1. **Read** — the CSV is read in one pass. If no `--delimiter` is given, `csv.Sniffer` detects it from the first 10 lines.
2. **Delimiter mapping** — comma is remapped to pipe in the iCSV output (pipe is also the default fallback for non-spec delimiters). Column names that contain the output delimiter are rejected with a clear error.
3. **Normalisation** — every row is padded or clipped to header length and stripped of leading/trailing whitespace.
4. **Type inference** — each column is classified: `integer → number → datetime → string`. Scientific notation (`1.5e-3`, `2E10`) is recognised as `number`. Missing-value sentinels (and any custom `--nodata` value) are excluded before inference.
5. **Statistics** — per-column `min`, `max`, and `missing_count` are computed from the normalised data and written to the iCSV `# [FIELDS]` section. They do not appear in the Frictionless schema JSON.
6. **Geometry detection** — if the header contains `lat`/`latitude` + `lon`/`lng`/`longitude`, DEVO writes `geometry = column:lat,lon` and `srid = EPSG:4326` to metadata. A single column named `geometry` (WKT) gets `geometry = column:geometry` only — no `srid`, because WKT embeds its own CRS.
7. **Write** — the normalised rows are written to the iCSV `# [DATA]` section, and the Frictionless schema is written to `_schema.json`.
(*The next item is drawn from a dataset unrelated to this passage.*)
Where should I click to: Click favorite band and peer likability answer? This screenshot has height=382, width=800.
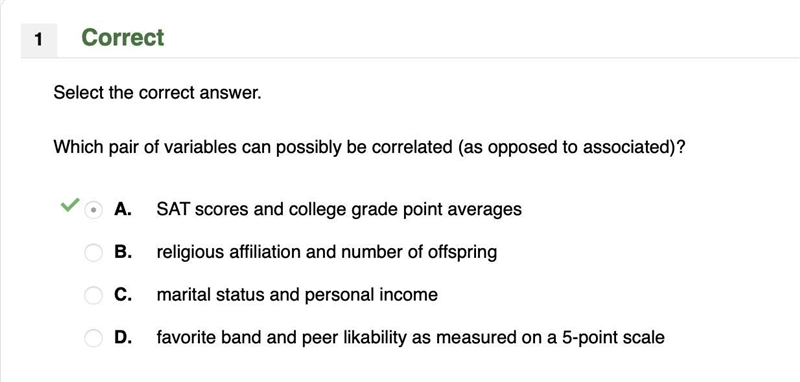click(410, 337)
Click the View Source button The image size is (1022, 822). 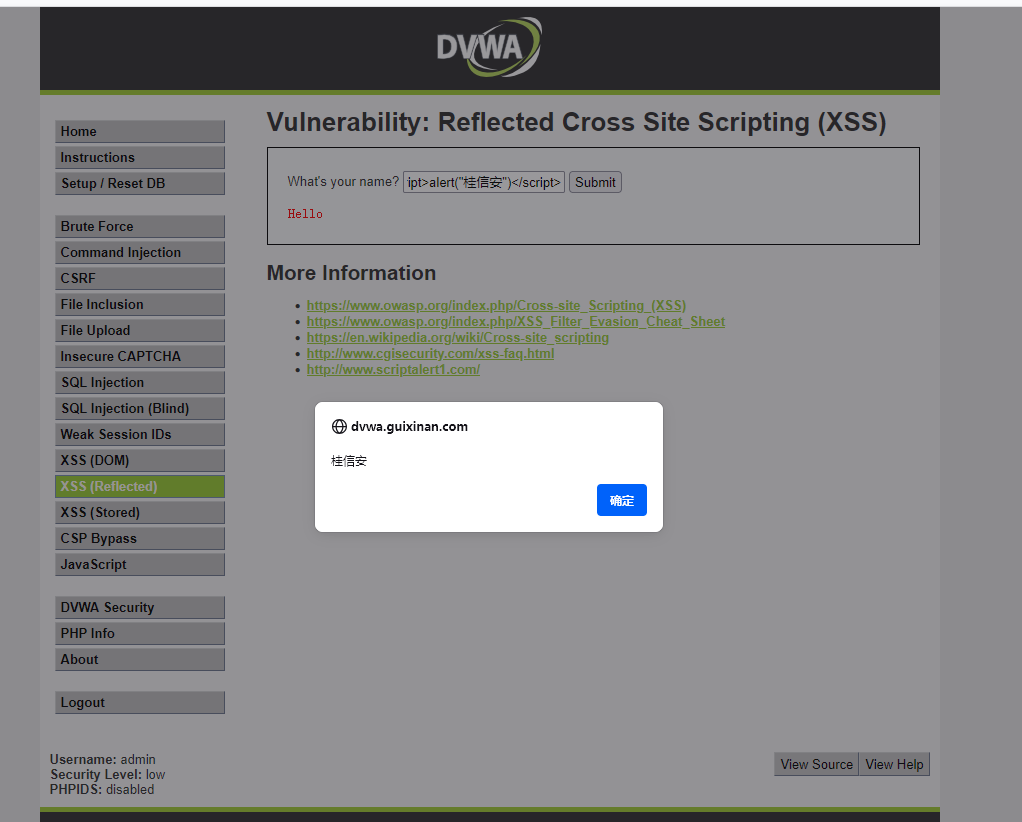coord(816,765)
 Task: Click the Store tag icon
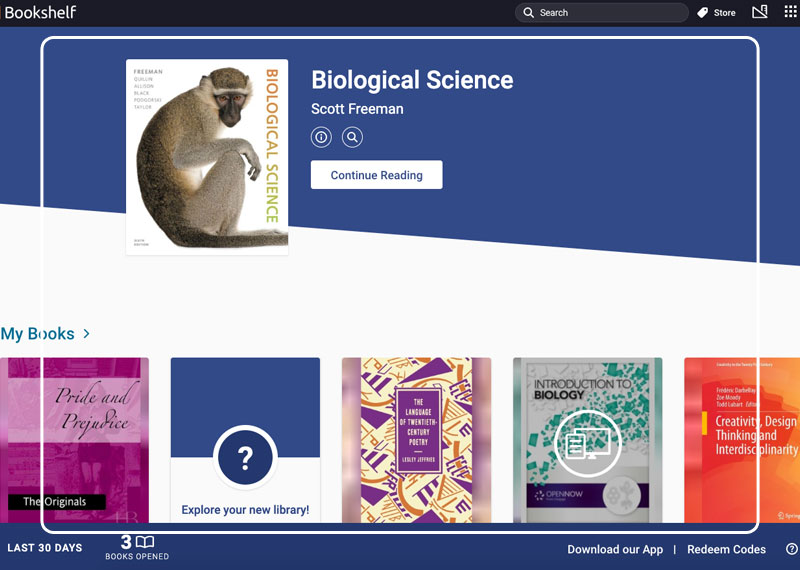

### Validation (`devo validate`)

1. **Parse header** — `_parser.py` reads the `# [METADATA]` and `# [FIELDS]` sections, using `field_delimiter` from metadata to split field values.
2. **Metadata check** — required keys are verified. `geometry` and `srid` are only checked when spatial column names are present; `srid` is only required for lat/lon columns (not WKT).
3. **Type cross-check (Option A)** — column types are re-inferred from up to 500 data rows and compared to the declared types. The iCSV's own `nodata` sentinel is merged with the standard missing-value set before re-inference so custom sentinels are not mistaken for real data. Inferred type narrower than or equal to declared → `[OK]`. Inferred wider → `[WARN]`.
4. **Frictionless validation** — data is written to a temporary comma-delimited CSV and validated against the schema using `frictionless.Resource`. The temp file is always deleted in a `finally` block.
5. **Report** — a plain-text `.txt` report is written with three sections: `METADATA`, `TYPE CONSISTENCY`, and `DATA VALIDATION`. `Valid: YES` only when metadata has no `[FAIL]` entries and Frictionless reports no data errors. Type warnings do not affect the valid flag.

## Limitations

- Type inference is conservative: `integer → number → datetime → string`. Mixed-format columns fall back to `string`.
- Datetime detection uses `datetime.fromisoformat()` and a fixed list of common strptime formats. Unusual formats need a custom schema.
- Column descriptions are left blank in the iCSV `# [FIELDS]` section; fill them in by hand.
- The web UI (`webui.py`) is a local demo only — do not expose it to a network.

## License

MIT. See `LICENSE`.